The WALANs also received business capital funds in groups of 10 to kick-start small income generating projects or boost their existing ones in preparation of the 2023 elections. WALPE hopes that the aspiring women leaders will be able to run successful projects and use the surplus for campaign purposes during the pending by- elections or 2023 elections and beyond. Women continue to be at the receiving end of vote buying and monetisation of electoral processes in Zimbabwe leading to the majority of them withdrawing as they won’t have funds even to develop basics such as posters, fliers or even buy airtime for campaigning.

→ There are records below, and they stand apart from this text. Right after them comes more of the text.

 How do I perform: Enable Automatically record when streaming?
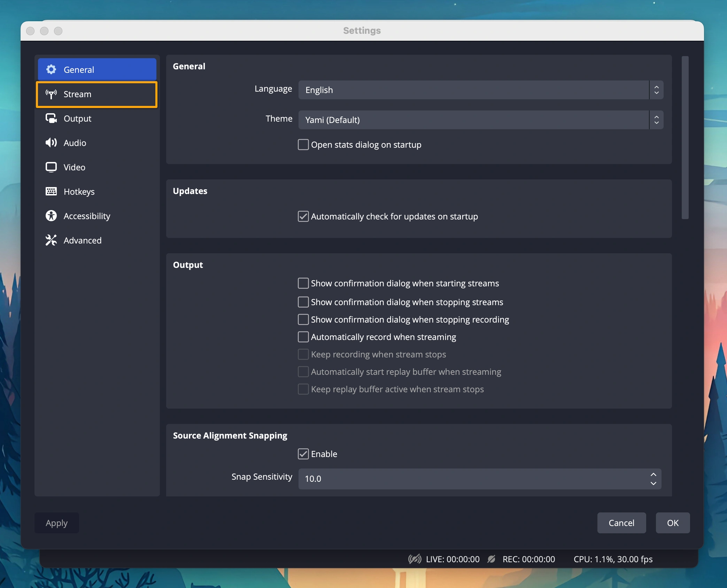point(303,337)
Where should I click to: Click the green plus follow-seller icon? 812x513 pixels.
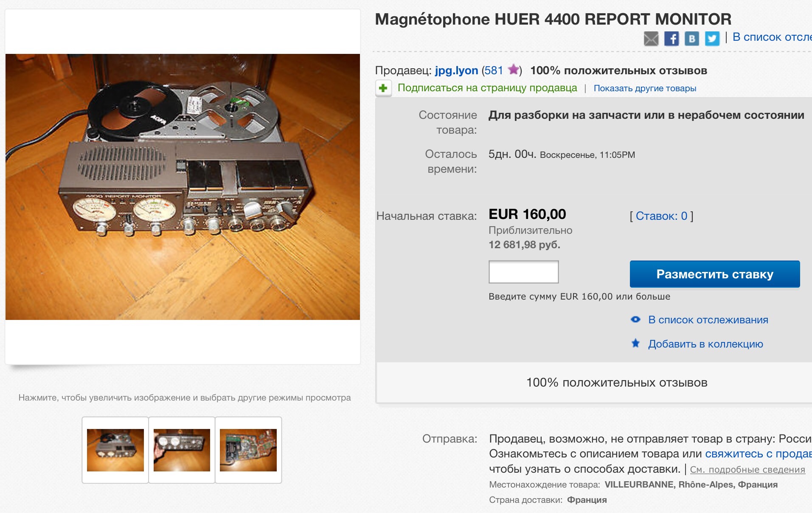pyautogui.click(x=383, y=88)
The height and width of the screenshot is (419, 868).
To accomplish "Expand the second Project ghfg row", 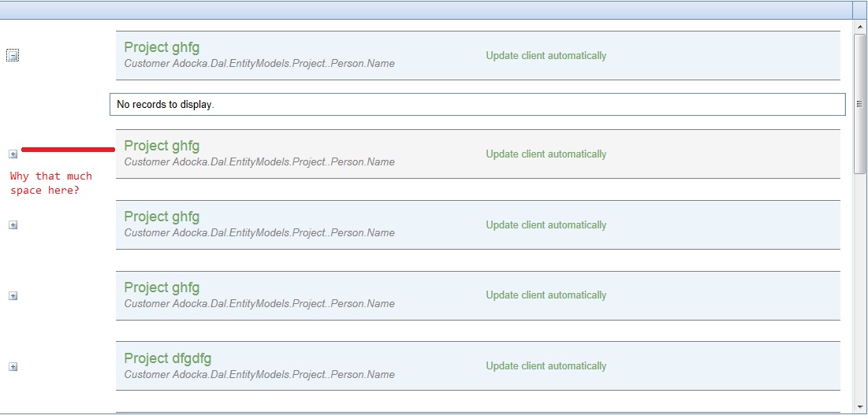I will tap(13, 154).
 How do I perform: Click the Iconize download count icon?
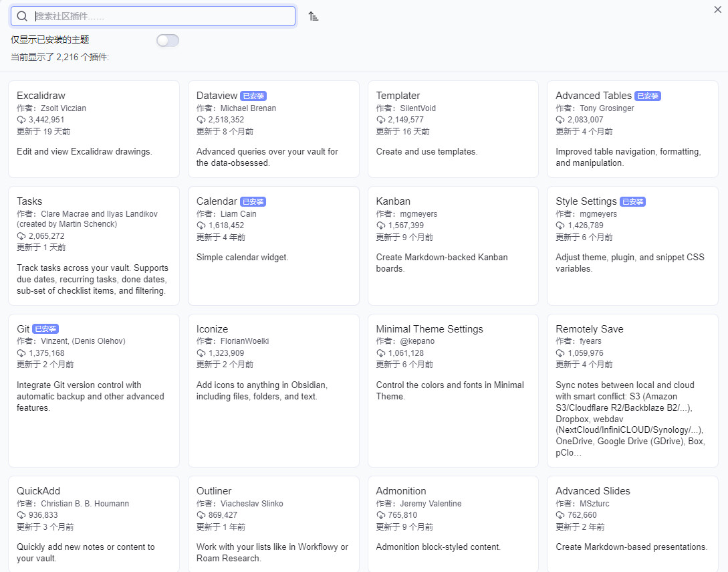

Alliance building for CSOs and CBOs on unpaid care and domestic work (UCDW) and the People’s Vaccine Campaign
With Unpaid Care and Domestic Work (UCDW) increasingly affecting women and girls more especially since the advent of COVID19, WALPE in partnership with Sprout Women Empowerment Trust, Girls Table and Bethany project with support from Oxfam Zimbabwe on the 9th of April 2021 held an alliance building webinar on UCDW and the people’s vaccine campaign. A total of 50 women and men representatives from the civil society organisations (CSOs), women-led Community Based Organisations (CBOs) and the private sector attended the meeting. Discussions on how to recognise, redistribute and reduce UCDW for women and girls were discussed and the participants were trained on how they can also do similar trainings in their respective communities in a niche to reduce the burden of UCDW on women and girls.
Major takeaways from the webinar include:
- The need to engage both men and boys to understand the negative implications of UCDW and how it is affecting women and girls from freely participating in governance processes and occupying leadership positions.
- The need to engage traditional and religious leaders in UCDW discussions and seek their buy ins to be ambassadors for equality.
- More engagement sessions with policy makers to advocate for UCDW to be recognized as an economic development and gender equality policy issue.
- The webinar was also a space to raise awareness on the people’s vaccine campaign and encouraged the participants to endorse the campaign and take it up in their various spaces of operation.
Men in Macheke join the People’s Vaccine Campaign
On the 10th of April 2021, WALPE with support from Oxfam Zimbabwe conducted a Male Engagement session on MenCare on Unpaid Care and Domestic Work and the People’s Vaccine Campaign in Macheke. The main objective of the engagement was to reach out to men from different backgrounds to champion care work and also engage them to become ambassadors for the People’s Vaccine campaign so that they advocate for equal distribution of the vaccines regardless of gender, geography and means.
The sessions which were broken into four and held in four different areas were attended by a total of 100 men. From the discussions, the men only knew that people have started to get vaccinated but had no information about the vaccines themselves. They stated that they have not received adequate information about the vaccines which they feel is crucial for them to make informed decisions. All the participants agreed that women and women with disabilities should be prioritized in the vaccination rollout process.
At the end, the participants vowed to engage duty bearers and policy makers to make sure that they provide them with more information about the vaccines and also to treat UCDW as an urgent matter that needs to be addressed at both community and policy level in order to close the gender gap.